— Begin Page —

Payal, a 5th-year Law Student specializing in Corporate Law at the School of Law, Lovely Professional University has written this Case analysis “Siddhartha Vikram Asthana (Appellant) v. Tushar Bahadur (Respondent)”
Court: High Court of Allahabad
Appeal: 380/2019
Date of Judgement: 27th August 2021
Parties: Siddhartha Vikram Asthana (Appellant) v. Tushar Bahadur (Respondent)
Background of the Case
The case was initially registered as Misc. Case No. 390/2019 and subsequently converted into Appeal No. 380/2019. The present appeal has been preferred by U.P. Avas Evam Vikas Parishad under Section 44 of the Real Estate (Regulation and Development) Act 2016 aggrieved against the order dated 25.06.2019 passed by Real Estate Regulatory Authority (hereinafter referred to as the “Regulatory Authority”) in complaint no. 10201820708 (Savita Kashyap v. U.P. Avas Evam Vikas Parishad), whereby the Regulatory Authority directed the promoter to handover possession of the flat in question within 45 days as well as to give interest to the allottee for the delayed possession at the rate of MCLR+1% after deducting 2 years from the delay period with effect from the promised date of possession as indicated in the Registration Booklet to the date of actual possession.
Facts of the Case
- That is a lottery draw held on 07.06.2011, the respondent was selected for allotment of a type-2 (3BHK) residential flat in the appellant’s Project, Shikhar Enclave, Ghaziabad, and a demand letter dated 28.06.2011 was issued.

— End Page —

**What is required:** Render this sentence from the case analysis above into Spanish: "The case was initially registered as Misc. Case No. 390/2019 and subsequently converted into Appeal No. 380/2019."

— Begin Dataset section —

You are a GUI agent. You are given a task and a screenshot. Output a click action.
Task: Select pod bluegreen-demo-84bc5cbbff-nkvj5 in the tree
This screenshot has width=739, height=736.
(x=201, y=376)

— End Dataset section —

**Final result:** El caso se registró inicialmente como Caso Misceláneo n.º 390/2019 y posteriormente se convirtió en la Apelación n.º 380/2019.